>>

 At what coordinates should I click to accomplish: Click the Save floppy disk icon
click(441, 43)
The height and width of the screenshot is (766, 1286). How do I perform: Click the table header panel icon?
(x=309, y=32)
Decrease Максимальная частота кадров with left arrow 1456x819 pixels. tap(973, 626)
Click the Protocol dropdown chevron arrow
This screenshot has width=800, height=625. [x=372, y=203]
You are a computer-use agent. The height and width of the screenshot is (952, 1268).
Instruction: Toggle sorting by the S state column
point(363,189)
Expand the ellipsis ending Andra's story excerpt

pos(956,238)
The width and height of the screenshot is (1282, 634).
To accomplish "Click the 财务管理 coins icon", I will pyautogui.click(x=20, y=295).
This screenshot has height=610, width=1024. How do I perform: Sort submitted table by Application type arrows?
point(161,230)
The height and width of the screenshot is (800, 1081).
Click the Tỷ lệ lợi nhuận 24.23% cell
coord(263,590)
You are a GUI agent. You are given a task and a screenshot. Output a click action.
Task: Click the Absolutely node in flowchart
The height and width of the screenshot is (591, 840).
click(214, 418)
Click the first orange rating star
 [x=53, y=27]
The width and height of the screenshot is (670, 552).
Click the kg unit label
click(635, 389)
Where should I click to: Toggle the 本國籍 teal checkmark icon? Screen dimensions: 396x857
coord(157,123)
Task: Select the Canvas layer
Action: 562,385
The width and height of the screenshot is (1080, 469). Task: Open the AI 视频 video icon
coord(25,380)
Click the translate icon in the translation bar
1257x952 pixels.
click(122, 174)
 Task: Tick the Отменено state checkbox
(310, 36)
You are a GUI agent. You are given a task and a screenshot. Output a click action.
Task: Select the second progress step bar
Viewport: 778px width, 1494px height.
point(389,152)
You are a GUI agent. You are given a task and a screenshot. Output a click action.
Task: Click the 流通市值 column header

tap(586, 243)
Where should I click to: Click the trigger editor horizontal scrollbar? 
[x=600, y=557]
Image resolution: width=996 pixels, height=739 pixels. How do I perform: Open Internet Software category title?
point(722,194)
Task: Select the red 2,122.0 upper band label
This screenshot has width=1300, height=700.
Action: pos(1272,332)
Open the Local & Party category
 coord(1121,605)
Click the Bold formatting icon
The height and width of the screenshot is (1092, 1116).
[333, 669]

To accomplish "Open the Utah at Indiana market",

<<

- _WHAT YOU SHOULD DO_
Restate the material above word for word, leaving nothing out.

- _WRITTEN RESPONSE_
 At what coordinates should I click to accomplish: Click the Save floppy disk icon
click(441, 43)
The height and width of the screenshot is (766, 1286). How do I perform: Click the table header panel icon?
(x=309, y=32)
Decrease Максимальная частота кадров with left arrow 1456x819 pixels. tap(973, 626)
Click the Protocol dropdown chevron arrow
This screenshot has width=800, height=625. [x=372, y=203]
You are a computer-use agent. The height and width of the screenshot is (952, 1268).
Instruction: Toggle sorting by the S state column
point(363,189)
Expand the ellipsis ending Andra's story excerpt

pos(956,238)
The width and height of the screenshot is (1282, 634).
To accomplish "Click the 财务管理 coins icon", I will pyautogui.click(x=20, y=295).
This screenshot has height=610, width=1024. How do I perform: Sort submitted table by Application type arrows?
point(161,230)
The height and width of the screenshot is (800, 1081).
Click the Tỷ lệ lợi nhuận 24.23% cell
coord(263,590)
You are a GUI agent. You are given a task and a screenshot. Output a click action.
Task: Click the Absolutely node in flowchart
The height and width of the screenshot is (591, 840).
click(214, 418)
Click the first orange rating star
 [x=53, y=27]
The width and height of the screenshot is (670, 552).
Click the kg unit label
click(635, 389)
Where should I click to: Toggle the 本國籍 teal checkmark icon? Screen dimensions: 396x857
coord(157,123)
Task: Select the Canvas layer
Action: 562,385
The width and height of the screenshot is (1080, 469). Task: Open the AI 视频 video icon
coord(25,380)
Click the translate icon in the translation bar
1257x952 pixels.
click(122, 174)
 Task: Tick the Отменено state checkbox
(310, 36)
You are a GUI agent. You are given a task and a screenshot. Output a click action.
Task: Select the second progress step bar
Viewport: 778px width, 1494px height.
point(389,152)
You are a GUI agent. You are given a task and a screenshot. Output a click action.
Task: Click the 流通市值 column header

tap(586, 243)
Where should I click to: Click the trigger editor horizontal scrollbar? 
[x=600, y=557]
Image resolution: width=996 pixels, height=739 pixels. How do I perform: Open Internet Software category title?
point(722,194)
Task: Select the red 2,122.0 upper band label
This screenshot has width=1300, height=700.
Action: pos(1272,332)
Open the Local & Party category
 coord(1121,605)
Click the Bold formatting icon
The height and width of the screenshot is (1092, 1116).
[333, 669]

To accomplish "Open the Utah at Indiana market",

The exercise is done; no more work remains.